> [Challenge]
Copy every one of the following records exactly as it appears, keeping each line and character unchanged.

> [Items]
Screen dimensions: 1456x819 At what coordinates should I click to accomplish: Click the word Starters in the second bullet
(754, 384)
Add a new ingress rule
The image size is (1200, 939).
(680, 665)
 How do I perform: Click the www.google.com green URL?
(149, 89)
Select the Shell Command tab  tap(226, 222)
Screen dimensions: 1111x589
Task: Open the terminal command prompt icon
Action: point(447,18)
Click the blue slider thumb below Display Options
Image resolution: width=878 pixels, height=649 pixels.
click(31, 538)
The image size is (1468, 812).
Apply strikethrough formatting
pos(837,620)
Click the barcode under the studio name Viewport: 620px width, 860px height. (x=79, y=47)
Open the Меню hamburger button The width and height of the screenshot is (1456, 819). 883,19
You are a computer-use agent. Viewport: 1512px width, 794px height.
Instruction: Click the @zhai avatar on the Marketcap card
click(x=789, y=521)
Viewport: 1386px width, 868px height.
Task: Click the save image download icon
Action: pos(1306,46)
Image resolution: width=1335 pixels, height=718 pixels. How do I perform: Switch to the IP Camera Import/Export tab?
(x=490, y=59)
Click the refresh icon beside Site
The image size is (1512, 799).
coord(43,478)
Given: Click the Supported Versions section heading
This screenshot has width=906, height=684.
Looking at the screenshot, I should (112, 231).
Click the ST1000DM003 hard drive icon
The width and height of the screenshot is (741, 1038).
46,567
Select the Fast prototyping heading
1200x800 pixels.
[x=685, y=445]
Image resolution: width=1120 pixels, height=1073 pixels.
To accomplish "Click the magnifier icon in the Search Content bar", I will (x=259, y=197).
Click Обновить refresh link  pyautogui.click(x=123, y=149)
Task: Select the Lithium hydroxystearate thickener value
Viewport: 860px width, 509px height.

> [Solved exercise]
Screen dimensions: 1456x819 At what coordinates should I click to accomplish: Click the word Starters in the second bullet
(754, 384)
Add a new ingress rule
The image size is (1200, 939).
(680, 665)
 How do I perform: Click the www.google.com green URL?
(149, 89)
Select the Shell Command tab  tap(226, 222)
Screen dimensions: 1111x589
Task: Open the terminal command prompt icon
Action: point(447,18)
Click the blue slider thumb below Display Options
Image resolution: width=878 pixels, height=649 pixels.
click(31, 538)
The image size is (1468, 812).
Apply strikethrough formatting
pos(837,620)
Click the barcode under the studio name Viewport: 620px width, 860px height. (x=79, y=47)
Open the Меню hamburger button The width and height of the screenshot is (1456, 819). 883,19
You are a computer-use agent. Viewport: 1512px width, 794px height.
Instruction: Click the @zhai avatar on the Marketcap card
click(x=789, y=521)
Viewport: 1386px width, 868px height.
Task: Click the save image download icon
Action: pos(1306,46)
Image resolution: width=1335 pixels, height=718 pixels. How do I perform: Switch to the IP Camera Import/Export tab?
(x=490, y=59)
Click the refresh icon beside Site
The image size is (1512, 799).
coord(43,478)
Given: Click the Supported Versions section heading
This screenshot has width=906, height=684.
Looking at the screenshot, I should (112, 231).
Click the ST1000DM003 hard drive icon
The width and height of the screenshot is (741, 1038).
46,567
Select the Fast prototyping heading
1200x800 pixels.
[x=685, y=445]
Image resolution: width=1120 pixels, height=1073 pixels.
To accomplish "Click the magnifier icon in the Search Content bar", I will (x=259, y=197).
Click Обновить refresh link  pyautogui.click(x=123, y=149)
Task: Select the Lithium hydroxystearate thickener value
Viewport: 860px width, 509px height.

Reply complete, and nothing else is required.